Expression.Bind() - what does it actually do?

So I've been playing with dynamically building expression trees lately and came across this method, which seems kinda odd. At first I thought "oh cool this is exactly what I need" after constantly writing code along the lines of

var left = member is FieldInfo ? Expression.Field(instance, (FieldInfo)member) : Expression.Property(instance, (PropertyInfo)member);
var right = ...
var assign = Expression.Assign(left, right);

Yes, I know there is Expression.PropertyOrField() call, but it does roundtrip back to reflection to find member by name, where as I typically already have MemberInfo instance.

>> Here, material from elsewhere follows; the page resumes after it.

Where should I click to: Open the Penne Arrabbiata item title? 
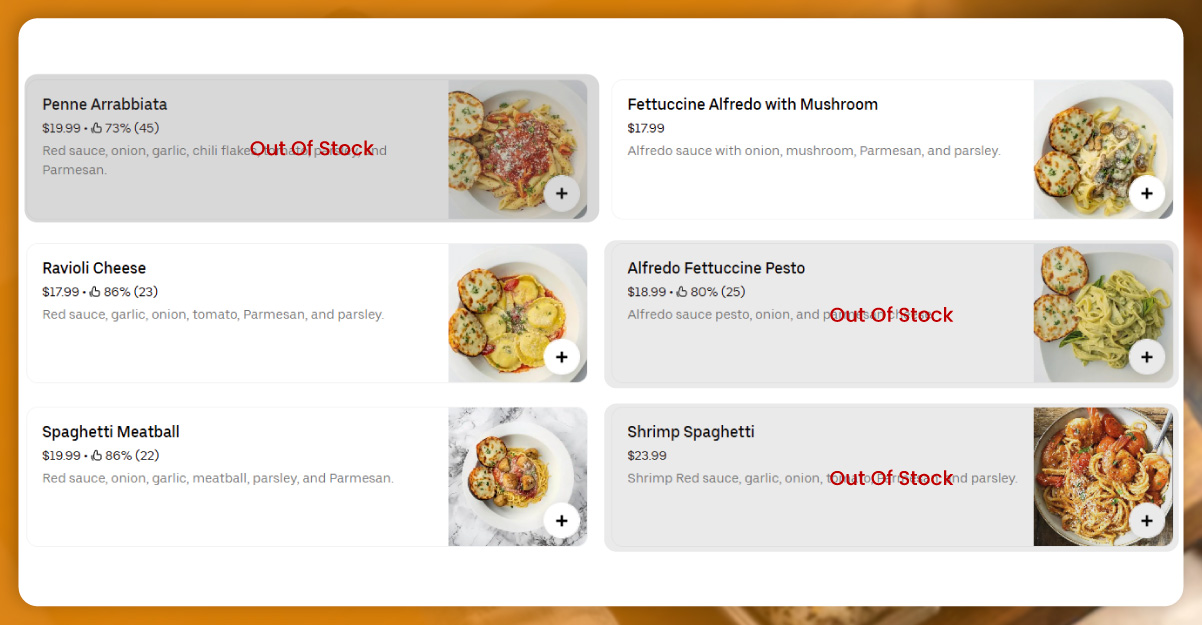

So anyway, I thought Expression.Bind() would be useful to me, but it does something I don't really understand. Given the following code:

void Main()
{
    var m = typeof(Foo).GetField("Bar");
    Expression.Bind(m, Expression.Constant("")).Dump();
}

public class Foo
{
    public string Bar;
}

it produces MemberAssignment expression Bar = "". But there is no instance and no static reference. How would I ever apply this expression to and instance of Foo? I can't find any example of this method being used.

Upvotes: 17

Views: 8606

Answers (1)

Ani
Ani

Reputation: 113402

Object-Initializer expressions.

Let's say you had:

public class Foo
{
    public int Property { get; set; }
}

Then you could do:

var parameter = Expression.Parameter(typeof(int), "i");
var newExpr = Expression.New(typeof(Foo));
var bindExprs = new[]
    {
        Expression.Bind(typeof(Foo).GetProperty("Property"), parameter)
        // You can bind more properties here if you like.
    };

var body = Expression.MemberInit(newExpr, bindExprs);
var lambda = Expression.Lambda<Func<int, Foo>>(body, parameter);

which is something like:

i => new Foo { Property = i } 

Old:

I can't help you solve the "performance issue" you are determined to solve (will using Expression.PropertyOrField really introduce a bottleneck in your application? I'm somewhat skeptical. You should determine this before optimizing prematurely) (EDIT: Apologies for incorrectly assuming that this was a perf optimization, and as you've found out yourself, Expression.MakeMemberAccess is what you need), but I can tell you what Expression.Bind is useful for.